-- How to complete this task --
Starting at the line that contains "Click the PAHO logo", transcribe each line exactly through the last line of the data. Include nothing else.
.....
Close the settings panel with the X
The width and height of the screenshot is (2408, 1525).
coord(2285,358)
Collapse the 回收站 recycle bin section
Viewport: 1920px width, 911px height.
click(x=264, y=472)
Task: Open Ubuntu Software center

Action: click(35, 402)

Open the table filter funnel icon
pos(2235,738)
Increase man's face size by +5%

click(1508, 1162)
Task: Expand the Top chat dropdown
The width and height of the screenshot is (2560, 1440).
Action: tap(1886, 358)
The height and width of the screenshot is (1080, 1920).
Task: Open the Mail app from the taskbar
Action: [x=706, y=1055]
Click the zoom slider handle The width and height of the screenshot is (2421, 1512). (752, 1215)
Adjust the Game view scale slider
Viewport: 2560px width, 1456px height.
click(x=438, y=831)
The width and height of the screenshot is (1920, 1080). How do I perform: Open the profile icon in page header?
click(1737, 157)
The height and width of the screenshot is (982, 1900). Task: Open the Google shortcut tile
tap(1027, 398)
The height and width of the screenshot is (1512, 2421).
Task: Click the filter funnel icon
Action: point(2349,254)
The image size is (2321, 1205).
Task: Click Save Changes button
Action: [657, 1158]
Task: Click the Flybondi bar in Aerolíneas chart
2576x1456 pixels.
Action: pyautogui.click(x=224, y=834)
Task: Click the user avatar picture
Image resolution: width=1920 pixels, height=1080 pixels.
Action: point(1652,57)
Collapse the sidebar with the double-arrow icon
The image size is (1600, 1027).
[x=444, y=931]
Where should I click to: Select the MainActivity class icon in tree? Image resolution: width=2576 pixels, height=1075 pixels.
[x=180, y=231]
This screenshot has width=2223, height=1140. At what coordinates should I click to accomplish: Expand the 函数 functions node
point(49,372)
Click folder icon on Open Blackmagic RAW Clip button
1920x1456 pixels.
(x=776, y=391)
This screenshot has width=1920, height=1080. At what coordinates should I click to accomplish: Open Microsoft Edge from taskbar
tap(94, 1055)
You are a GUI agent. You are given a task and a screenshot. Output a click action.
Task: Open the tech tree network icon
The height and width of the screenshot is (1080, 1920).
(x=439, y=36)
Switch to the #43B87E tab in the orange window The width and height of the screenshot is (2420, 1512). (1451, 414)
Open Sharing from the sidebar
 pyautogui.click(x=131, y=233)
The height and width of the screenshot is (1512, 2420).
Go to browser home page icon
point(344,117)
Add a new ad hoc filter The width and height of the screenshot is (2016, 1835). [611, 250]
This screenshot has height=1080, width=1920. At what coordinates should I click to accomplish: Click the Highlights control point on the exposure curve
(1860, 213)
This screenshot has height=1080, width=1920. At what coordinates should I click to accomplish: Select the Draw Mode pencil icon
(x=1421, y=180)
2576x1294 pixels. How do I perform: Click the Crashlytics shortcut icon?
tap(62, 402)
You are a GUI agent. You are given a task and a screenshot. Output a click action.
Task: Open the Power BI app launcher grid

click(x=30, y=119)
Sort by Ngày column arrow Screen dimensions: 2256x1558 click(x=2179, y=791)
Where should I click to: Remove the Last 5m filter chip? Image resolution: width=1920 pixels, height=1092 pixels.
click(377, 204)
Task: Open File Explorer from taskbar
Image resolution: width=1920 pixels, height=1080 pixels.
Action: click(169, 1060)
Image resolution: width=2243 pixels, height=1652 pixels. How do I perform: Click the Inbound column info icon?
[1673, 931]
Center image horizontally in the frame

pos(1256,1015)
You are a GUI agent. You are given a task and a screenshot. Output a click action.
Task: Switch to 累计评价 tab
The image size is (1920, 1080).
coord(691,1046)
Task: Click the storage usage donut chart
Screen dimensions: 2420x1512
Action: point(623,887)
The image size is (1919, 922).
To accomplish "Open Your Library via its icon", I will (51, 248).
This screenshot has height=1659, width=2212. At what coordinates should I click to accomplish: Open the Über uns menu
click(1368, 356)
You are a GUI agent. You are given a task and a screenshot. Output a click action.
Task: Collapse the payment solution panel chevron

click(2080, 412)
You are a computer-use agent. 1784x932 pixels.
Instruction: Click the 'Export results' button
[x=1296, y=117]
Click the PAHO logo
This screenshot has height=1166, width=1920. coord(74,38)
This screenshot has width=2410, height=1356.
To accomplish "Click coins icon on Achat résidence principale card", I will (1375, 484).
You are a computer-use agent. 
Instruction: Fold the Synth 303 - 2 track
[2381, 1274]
.....
-- Reply --
Click the PAHO logo
This screenshot has height=1166, width=1920. coord(74,38)
This screenshot has width=2410, height=1356.
To accomplish "Click coins icon on Achat résidence principale card", I will (1375, 484).
You are a computer-use agent. 
Instruction: Fold the Synth 303 - 2 track
[2381, 1274]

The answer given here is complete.